Watersheds provide various ecosystem services including nutrient cycling, erosion control, water storage, recreation, and increased biodiversity. These services are essential to our social, environmental, and economic welfare. Human development has altered land use in many watersheds thereby affecting these services and stream health. Mill Creek sub-watershed is located in the eastern border of Ohio flowing north from Columbiana until it merges with the Mahoning River in Youngstown, Ohio. One of the major attractions is Mill Creek MetroPark which encompasses more than 4,500 of the 47,000 acre sub-watershed and 11 of the 24 miles of Mill Creek. Over the last few years, the Park has seen high E. coli counts, fish kills, and algae blooms which has prohibited recreational water activities and raised concerns. Land uses in the Mill Creek sub-watershed vary from residential to industrial, from agricultural to forested and recreational areas. This investigation attempts to identify the influence of surrounding land uses on water quality and stream health. Various physical, chemical, and biological water quality parameters were measured using standard methods. Water samples were taken from twelve locations along Mill Creek during low flow and 24-36 hours after significant rainfall events (>2 cm). Furthermore, macroinvertebrate sampling was performed seasonally.
Results/Conclusions
Rainfall increased E. coli concentrations in all sampling locations with a significantly strong positive correlation. There was a statistically significant, weak correlation between dissolved oxygen and E. coli.
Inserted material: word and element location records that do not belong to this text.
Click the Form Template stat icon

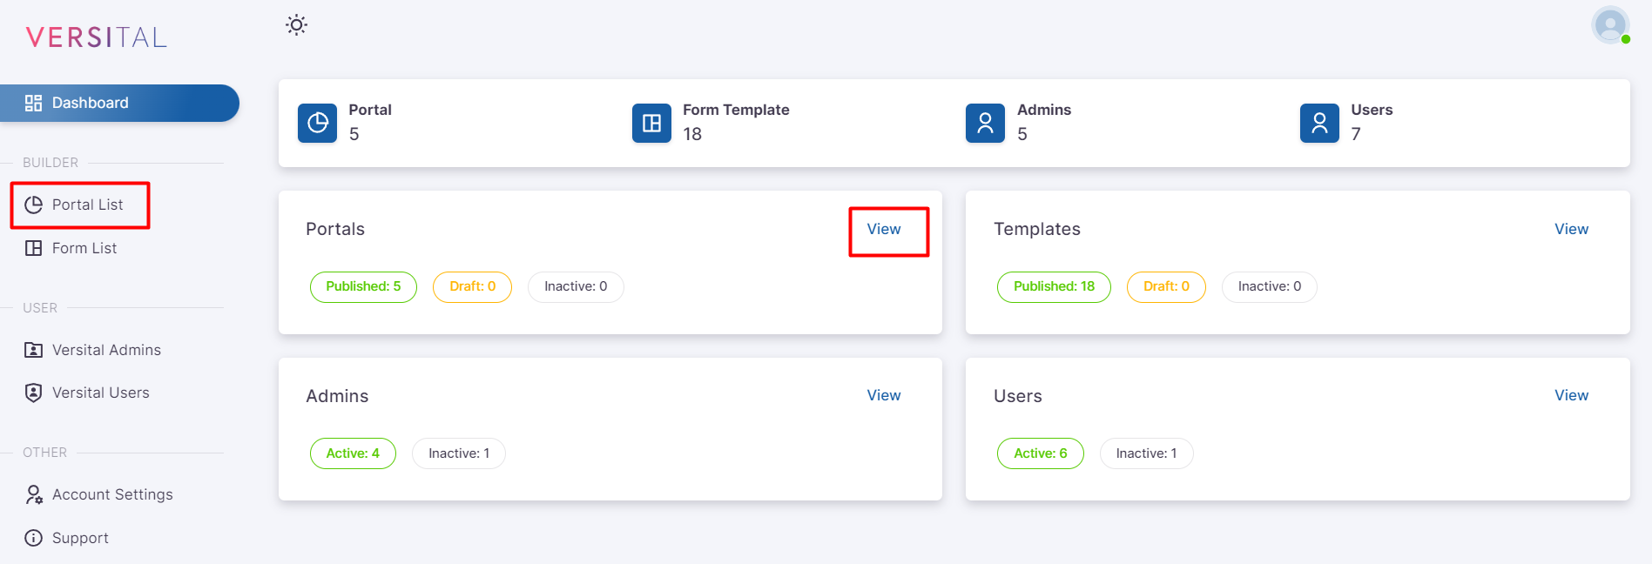[x=651, y=123]
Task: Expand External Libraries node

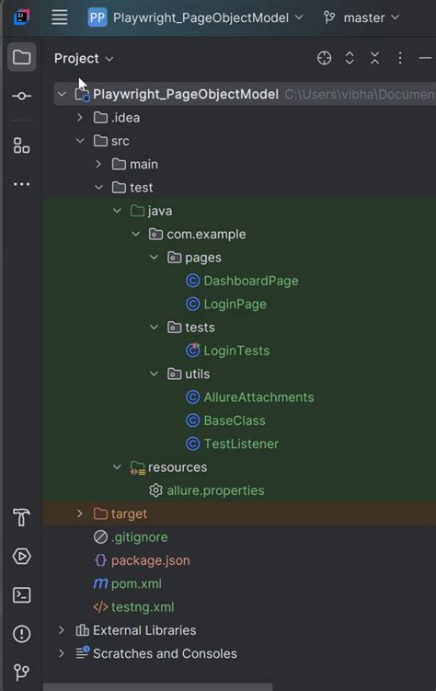Action: pos(62,630)
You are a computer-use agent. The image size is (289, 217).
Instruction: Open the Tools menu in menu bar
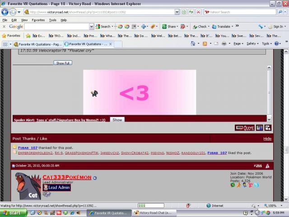(x=53, y=20)
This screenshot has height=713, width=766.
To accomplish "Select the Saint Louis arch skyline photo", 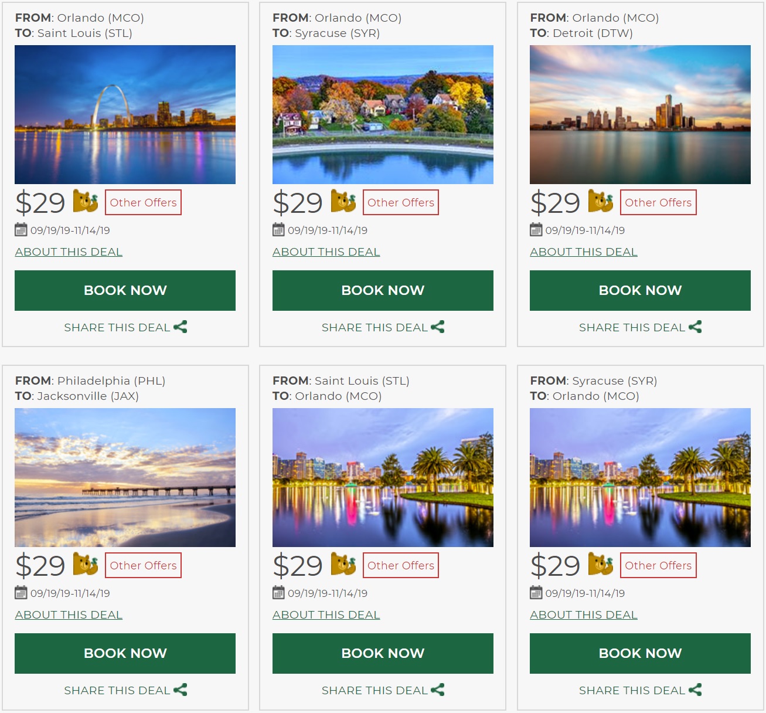I will click(x=125, y=114).
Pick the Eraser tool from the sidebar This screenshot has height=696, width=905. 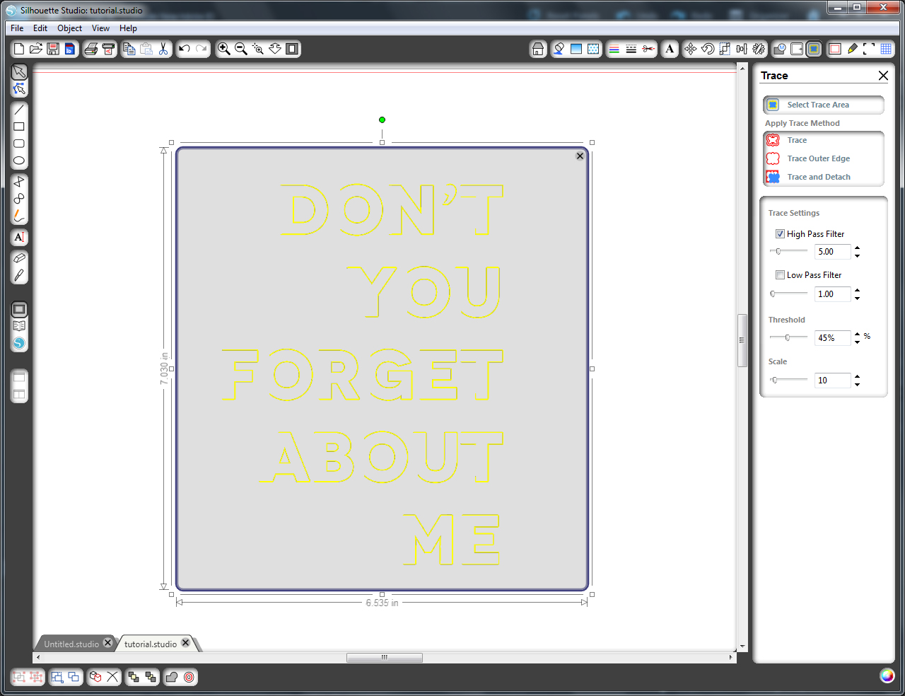(x=19, y=257)
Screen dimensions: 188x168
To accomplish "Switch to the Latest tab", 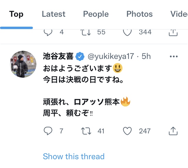I will (x=53, y=14).
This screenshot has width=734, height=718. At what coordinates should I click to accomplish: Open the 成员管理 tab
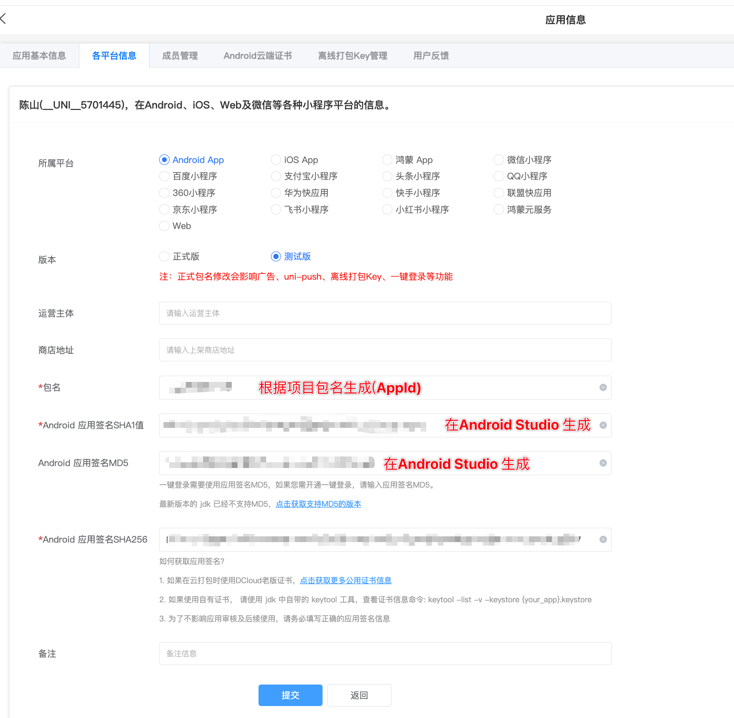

Higher concentration of bacteria leads to increase in biochemical oxygen demand and decrease in concentration of dissolved oxygen. Total solids also increased after rainfall, but the increase was not as large as E. coli increases. There was a statistically significant, although weak, negative correlation between ammonia and total solids. The overall average soluble reactive phosphate (SRP) is slightly lower after a rain event but do not seem to be greatly influenced by rainfall. Correlation coefficients indicate a weak positive correlation between SRP and E. coli. The reason for the weak correlation may be due to runoff, especially from agricultural land, which contributes fertilizer, animal waste, road side dust, etc. These can consist of higher concentrations of nutrients like phosphorous, as well as E. coli. This might also be the reason for the weak positive correlation between ammonia and SRP. Additional sampling may further elucidate the relationship between these variables and additional statistical tools are being used to investigate the ongoing connection of watershed land use practices and their impact on water quality.